At least the ‘%t’ option when added to the request headers is the time which the request is started. This time is before most of the POST data is uploaded, so it can be used to get an estimate of upload times. This estimate seems very good with my testing, but it should be verified in the real world of computers in schools before relying on it for something important.

The Test

The idea for this test came from Aaron Unger.

In summary it was tested with a simple Rack app running on a EC2 server that was identical to the servers we use to run our portals. Then on the client side I used curl and Charles (the personal proxy) to send it a large chunk of data and record the timing.

The server was running Apache 2.2.22 and it was configured with a Passenger web app. I won’t go into that setup here. Additionally I added this to the Apache configuration:

RequestHeader set X-Queue-Start "%t"
Then in the web app folder I added this config.ru file:

run lambda { |env|
  start_time = Time.now
  if env['rack.input']
    env['rack.input'].read
  end
  sleep 5
  [200, {"Content-Type" => "text/plain"},
    ["Apache Start Time: #{env['HTTP_X_QUEUE_START']}\n" +
     "Start Time: #{start_time}\n" +
     "End Time: #{Time.now}\n"]]
}

Then on my local machine. I ran Charles the personal proxy. This starts a proxy on port 8888.

I made a large random data file with:

head -c 2000000 random_data

Then I sent that off to the server with curl:

% time curl -x localhost:8888 --data-urlencode something@random_data http://testserver-on-aws
Apache Start Time: t=1359399773413862
Start Time: 2013-01-28 19:02:55 +0000
End Time: 2013-01-28 19:03:00 +0000
.
real	0m8.229s
...

Converting the time stamp shows the apache start time is 3 seconds before the start time. The simple server always waits for 5 seconds so together this makes up the 8 seconds reported. Bingo!

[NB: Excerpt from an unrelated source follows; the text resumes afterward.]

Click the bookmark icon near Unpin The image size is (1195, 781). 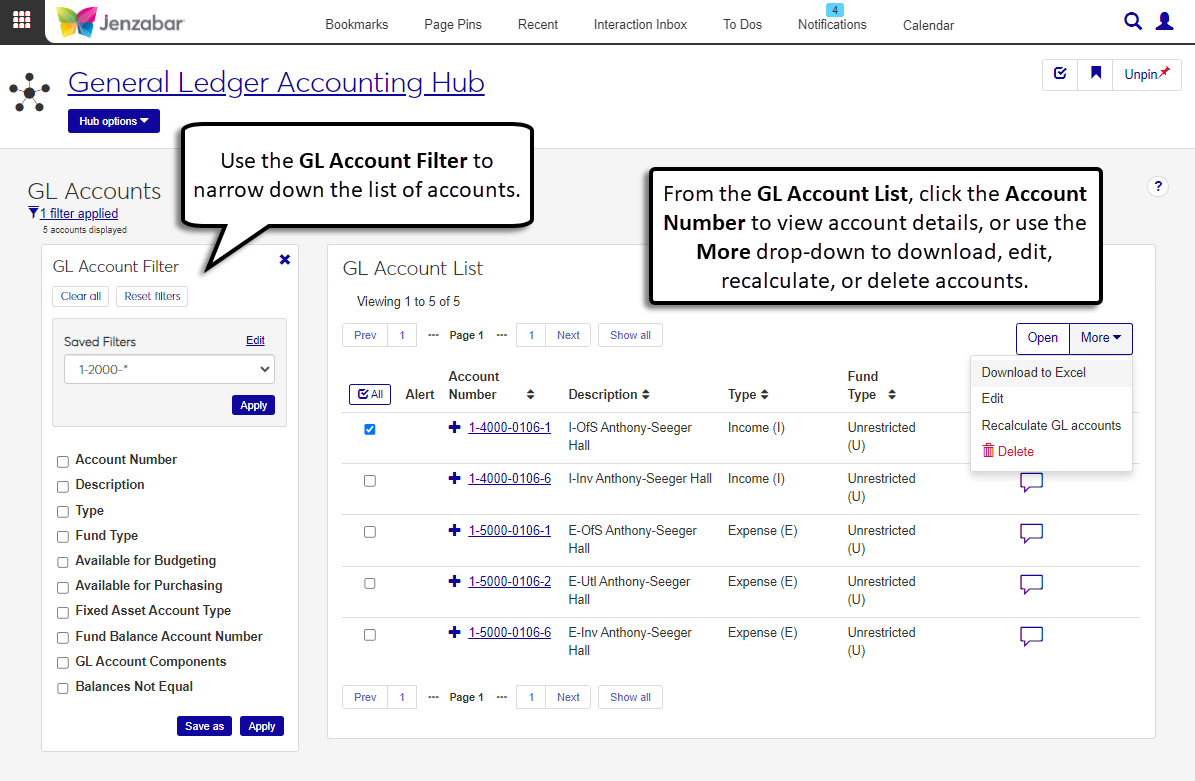1095,74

I wasn’t convinced that the 3 seconds was actually the upload time. I thought perhaps it was some apache processing time that happened after the upload. So I used the throttle option in Charles to slow down the upload. Doing this gave the expected result: the apache start time was even earlier than before. And subtracting the end time from the apache start time was very close to the total request time reported on the command line.

Notes

This server side approach does not cover all the time that user is waiting for an upload to complete. I would guess there will be cases when it isn’t accurate. For example some proxy or other network device might delay POST requests in someway and in that case this approach would not record that time.